When you buy marine insurance, it shifts liability to the insurer. As the intermediary, your liability is initially limited. Yet, as an exporter, obtaining insurance safeguards cargo from potential loss or damage.
Most export contracts require exporters to obtain marine insurance. As an exporter, you must secure marine insurance to meet the terms and conditions of agreements like Carriage and Insurance Paid (CIP) or Cost Insurance and Freight (CIF).

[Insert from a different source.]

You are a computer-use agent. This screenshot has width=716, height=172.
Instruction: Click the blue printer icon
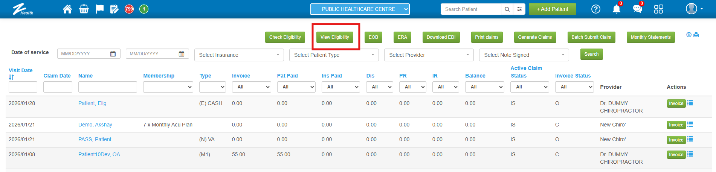[x=696, y=35]
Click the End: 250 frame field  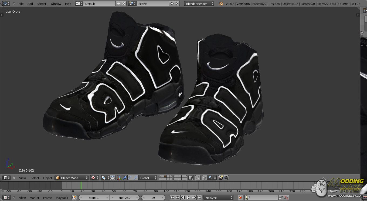click(x=125, y=198)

These actions aid in safeguarding your customers’ interests and property while adhering to contractual policies.
Types of Marine Insurance
Let’s explore the various types of marine insurance cover available to address diverse needs:
Freight Demurrage and Defense Insurance
This marine insurance, commonly referred to as FD&D or defense, provides coverage for legal costs, claims, and handling assistance for a wide array of disputes that aren't included in P&I, hull, or machinery insurance.
Freight Insurance
Freight insurance safeguards the owning corporation of a merchant ship, as they face the risk of financial losses in freight operations. For instance, if cargo is lost due to an accident, freight insurance will compensate for the incurred losses.
Liability Insurance
A liability marine insurance policy provides compensation for any liability resulting from your ship colliding, crashing, or experiencing any form of induced attacks.
Hull Insurance
As an owner, you can obtain hull insurance to protect your vessel's hull, torso, and other components, including the ship's furniture, against damage or loss in the event of an accident.
Machinery Insurance
This insurance coverage offers protection for all essential machinery on-board, with the insurance company compensating for any operational damage to the ship. However, it mandates a survey and approval from the surveyor.
P&I Insurance
P&I clubs provide Protection and Indemnity Insurance (P&I), focusing on damages or losses to third-party goods that may not be covered by other standard marine insurance policies.
Marine Cargo Insurance
As a cargo owner, you face the risk of mishandling the cargo at any stage, whether during handling at the terminal or throughout the voyage. This could lead to loss, misplacement, or damage to the goods. To safeguard your interests, marine cargo insurance will cover your losses upon payment of an adequate premium.
Other Policies
In addition to the marine insurances mentioned above, you can also access various policies with flexible options tailored to your specific needs. These include:
Fleet Policy
Owners of multiple ships are better off opting for a fleet policy.
Block Policy
If you are a cargo owner, this marine insurance policy is categorized under maritime insurance.
Mixed Policy
This involves a combination of both voyage and time policies.
Floating Policy
A floating policy is issued to the shipping line, specifying the maximum insurance limit of the marine insurance policy. Further details are provided to the insurance company when the vessel commences its voyage. For cargo owners who frequently transport goods, this policy is among the most advantageous, saving both time and money.
Time Policy
It remains valid for a limited or specific duration, typically for one year.
Port Risk Policy
This insurance provides coverage to the ship while it is docked at a port.
Single Vessel Policy
Ideal for small ship owners, this insurance covers the insurance of a single ship.
Voyage Policy
It remains valid for particular voyages.
Valued Policy
The document mentions the value of the cargo to clarify the reimbursement amount.
Unvalued/Open Policy
The unvalued/Open Policy differs from the valued Policy in that it does not specify the cargo value before the incident occurs. Only after an incident do they assess the extent of damage or loss for reimbursement.
Wager Policy
The reimbursement terms are not fixed and are at the discretion of the insurance provider to determine if the damage warrants reimbursement. It's important to note that this is an unwritten policy and holds no legal standing in the court of law.
Conclusion
Whether you’re an independent shipowner, a shipping corporation, or a cargo owner, marine insurance can help protect your goods and investments. Thus, it’s crucial to always obtain marine insurance and seek expert advice to ensure you acquire the right coverage for all your needs.